## [What this task involves]
The data below has to be returned exactly, down to the last character.

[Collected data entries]
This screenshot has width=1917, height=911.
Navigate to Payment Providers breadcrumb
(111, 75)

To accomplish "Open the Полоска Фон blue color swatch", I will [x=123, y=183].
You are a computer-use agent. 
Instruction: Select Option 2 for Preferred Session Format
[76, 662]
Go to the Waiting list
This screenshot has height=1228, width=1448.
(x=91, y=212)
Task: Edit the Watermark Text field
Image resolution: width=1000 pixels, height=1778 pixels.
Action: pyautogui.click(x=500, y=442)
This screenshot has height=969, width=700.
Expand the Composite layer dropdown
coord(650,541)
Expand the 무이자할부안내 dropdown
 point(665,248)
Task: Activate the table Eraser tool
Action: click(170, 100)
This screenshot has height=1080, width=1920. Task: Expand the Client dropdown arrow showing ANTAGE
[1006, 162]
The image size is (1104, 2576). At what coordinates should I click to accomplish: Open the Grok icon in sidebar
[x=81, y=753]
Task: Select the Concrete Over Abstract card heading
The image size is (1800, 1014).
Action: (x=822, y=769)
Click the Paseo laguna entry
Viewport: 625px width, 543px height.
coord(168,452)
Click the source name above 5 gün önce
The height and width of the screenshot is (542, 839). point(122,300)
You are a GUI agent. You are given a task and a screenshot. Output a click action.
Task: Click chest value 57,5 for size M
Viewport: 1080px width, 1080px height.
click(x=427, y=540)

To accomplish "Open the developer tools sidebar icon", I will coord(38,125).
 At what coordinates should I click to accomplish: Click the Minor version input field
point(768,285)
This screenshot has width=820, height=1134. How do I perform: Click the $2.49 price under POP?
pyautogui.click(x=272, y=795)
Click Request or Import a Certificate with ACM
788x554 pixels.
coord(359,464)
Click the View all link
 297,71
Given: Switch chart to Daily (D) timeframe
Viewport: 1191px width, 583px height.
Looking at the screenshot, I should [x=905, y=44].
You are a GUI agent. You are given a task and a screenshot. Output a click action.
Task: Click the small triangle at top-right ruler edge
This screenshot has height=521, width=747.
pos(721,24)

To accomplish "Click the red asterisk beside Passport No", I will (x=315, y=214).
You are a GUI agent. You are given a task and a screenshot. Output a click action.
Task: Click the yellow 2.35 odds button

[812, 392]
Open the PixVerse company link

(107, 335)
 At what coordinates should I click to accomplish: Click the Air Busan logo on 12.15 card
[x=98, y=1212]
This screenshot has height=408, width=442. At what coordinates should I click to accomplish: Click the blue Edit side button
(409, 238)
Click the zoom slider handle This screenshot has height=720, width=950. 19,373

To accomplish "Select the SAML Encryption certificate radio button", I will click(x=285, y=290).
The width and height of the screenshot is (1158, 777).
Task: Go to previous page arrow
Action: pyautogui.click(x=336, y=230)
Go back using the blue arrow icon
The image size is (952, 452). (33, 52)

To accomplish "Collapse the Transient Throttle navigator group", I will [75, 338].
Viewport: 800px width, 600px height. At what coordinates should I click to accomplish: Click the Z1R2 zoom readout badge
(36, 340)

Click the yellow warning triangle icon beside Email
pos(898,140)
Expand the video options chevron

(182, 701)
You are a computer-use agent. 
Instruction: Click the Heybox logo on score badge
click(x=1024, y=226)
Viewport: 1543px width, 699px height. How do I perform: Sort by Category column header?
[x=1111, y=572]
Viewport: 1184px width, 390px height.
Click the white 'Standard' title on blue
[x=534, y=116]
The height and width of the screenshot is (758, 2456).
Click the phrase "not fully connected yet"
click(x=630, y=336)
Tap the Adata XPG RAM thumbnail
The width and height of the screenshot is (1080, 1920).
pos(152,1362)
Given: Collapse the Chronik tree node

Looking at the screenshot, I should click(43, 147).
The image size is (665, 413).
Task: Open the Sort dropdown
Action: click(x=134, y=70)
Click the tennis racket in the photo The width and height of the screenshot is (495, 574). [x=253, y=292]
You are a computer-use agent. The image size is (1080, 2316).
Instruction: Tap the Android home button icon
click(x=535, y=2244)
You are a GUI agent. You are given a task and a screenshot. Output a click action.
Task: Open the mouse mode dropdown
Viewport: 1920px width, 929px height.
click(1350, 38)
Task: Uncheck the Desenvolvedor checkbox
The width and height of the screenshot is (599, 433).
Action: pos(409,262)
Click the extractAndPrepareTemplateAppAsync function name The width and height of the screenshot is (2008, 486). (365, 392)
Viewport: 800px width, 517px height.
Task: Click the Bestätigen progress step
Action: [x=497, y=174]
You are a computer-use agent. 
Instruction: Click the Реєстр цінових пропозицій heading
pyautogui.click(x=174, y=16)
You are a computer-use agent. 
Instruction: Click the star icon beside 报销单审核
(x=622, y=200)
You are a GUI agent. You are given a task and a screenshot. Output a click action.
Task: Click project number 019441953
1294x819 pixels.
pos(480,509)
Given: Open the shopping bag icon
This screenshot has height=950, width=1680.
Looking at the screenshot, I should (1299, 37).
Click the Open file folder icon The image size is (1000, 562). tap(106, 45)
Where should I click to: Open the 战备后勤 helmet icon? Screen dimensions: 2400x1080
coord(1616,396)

## [Finished exercise]
This screenshot has width=1917, height=911.
Navigate to Payment Providers breadcrumb
(111, 75)

To accomplish "Open the Полоска Фон blue color swatch", I will [x=123, y=183].
You are a computer-use agent. 
Instruction: Select Option 2 for Preferred Session Format
[76, 662]
Go to the Waiting list
This screenshot has height=1228, width=1448.
(x=91, y=212)
Task: Edit the Watermark Text field
Image resolution: width=1000 pixels, height=1778 pixels.
Action: pyautogui.click(x=500, y=442)
This screenshot has height=969, width=700.
Expand the Composite layer dropdown
coord(650,541)
Expand the 무이자할부안내 dropdown
 point(665,248)
Task: Activate the table Eraser tool
Action: click(170, 100)
This screenshot has height=1080, width=1920. Task: Expand the Client dropdown arrow showing ANTAGE
[1006, 162]
The image size is (1104, 2576). At what coordinates should I click to accomplish: Open the Grok icon in sidebar
[x=81, y=753]
Task: Select the Concrete Over Abstract card heading
The image size is (1800, 1014).
Action: (x=822, y=769)
Click the Paseo laguna entry
Viewport: 625px width, 543px height.
coord(168,452)
Click the source name above 5 gün önce
The height and width of the screenshot is (542, 839). point(122,300)
You are a GUI agent. You are given a task and a screenshot. Output a click action.
Task: Click chest value 57,5 for size M
Viewport: 1080px width, 1080px height.
click(x=427, y=540)

To accomplish "Open the developer tools sidebar icon", I will coord(38,125).
 At what coordinates should I click to accomplish: Click the Minor version input field
point(768,285)
This screenshot has width=820, height=1134. How do I perform: Click the $2.49 price under POP?
pyautogui.click(x=272, y=795)
Click Request or Import a Certificate with ACM
788x554 pixels.
coord(359,464)
Click the View all link
 297,71
Given: Switch chart to Daily (D) timeframe
Viewport: 1191px width, 583px height.
Looking at the screenshot, I should [x=905, y=44].
You are a GUI agent. You are given a task and a screenshot. Output a click action.
Task: Click the small triangle at top-right ruler edge
This screenshot has height=521, width=747.
pos(721,24)

To accomplish "Click the red asterisk beside Passport No", I will (x=315, y=214).
You are a GUI agent. You are given a task and a screenshot. Output a click action.
Task: Click the yellow 2.35 odds button

[812, 392]
Open the PixVerse company link

(107, 335)
 At what coordinates should I click to accomplish: Click the Air Busan logo on 12.15 card
[x=98, y=1212]
This screenshot has height=408, width=442. At what coordinates should I click to accomplish: Click the blue Edit side button
(409, 238)
Click the zoom slider handle This screenshot has height=720, width=950. 19,373

To accomplish "Select the SAML Encryption certificate radio button", I will click(x=285, y=290).
The width and height of the screenshot is (1158, 777).
Task: Go to previous page arrow
Action: pyautogui.click(x=336, y=230)
Go back using the blue arrow icon
The image size is (952, 452). (33, 52)

To accomplish "Collapse the Transient Throttle navigator group", I will [75, 338].
Viewport: 800px width, 600px height. At what coordinates should I click to accomplish: Click the Z1R2 zoom readout badge
(36, 340)

Click the yellow warning triangle icon beside Email
pos(898,140)
Expand the video options chevron

(182, 701)
You are a computer-use agent. 
Instruction: Click the Heybox logo on score badge
click(x=1024, y=226)
Viewport: 1543px width, 699px height. How do I perform: Sort by Category column header?
[x=1111, y=572]
Viewport: 1184px width, 390px height.
Click the white 'Standard' title on blue
[x=534, y=116]
The height and width of the screenshot is (758, 2456).
Click the phrase "not fully connected yet"
click(x=630, y=336)
Tap the Adata XPG RAM thumbnail
The width and height of the screenshot is (1080, 1920).
pos(152,1362)
Given: Collapse the Chronik tree node

Looking at the screenshot, I should click(43, 147).
The image size is (665, 413).
Task: Open the Sort dropdown
Action: click(x=134, y=70)
Click the tennis racket in the photo The width and height of the screenshot is (495, 574). [x=253, y=292]
You are a computer-use agent. The image size is (1080, 2316).
Instruction: Tap the Android home button icon
click(x=535, y=2244)
You are a GUI agent. You are given a task and a screenshot. Output a click action.
Task: Open the mouse mode dropdown
Viewport: 1920px width, 929px height.
click(1350, 38)
Task: Uncheck the Desenvolvedor checkbox
The width and height of the screenshot is (599, 433).
Action: pos(409,262)
Click the extractAndPrepareTemplateAppAsync function name The width and height of the screenshot is (2008, 486). (365, 392)
Viewport: 800px width, 517px height.
Task: Click the Bestätigen progress step
Action: [x=497, y=174]
You are a computer-use agent. 
Instruction: Click the Реєстр цінових пропозицій heading
pyautogui.click(x=174, y=16)
You are a computer-use agent. 
Instruction: Click the star icon beside 报销单审核
(x=622, y=200)
You are a GUI agent. You are given a task and a screenshot. Output a click action.
Task: Click project number 019441953
1294x819 pixels.
pos(480,509)
Given: Open the shopping bag icon
This screenshot has height=950, width=1680.
Looking at the screenshot, I should (1299, 37).
Click the Open file folder icon The image size is (1000, 562). tap(106, 45)
Where should I click to: Open the 战备后勤 helmet icon? Screen dimensions: 2400x1080
coord(1616,396)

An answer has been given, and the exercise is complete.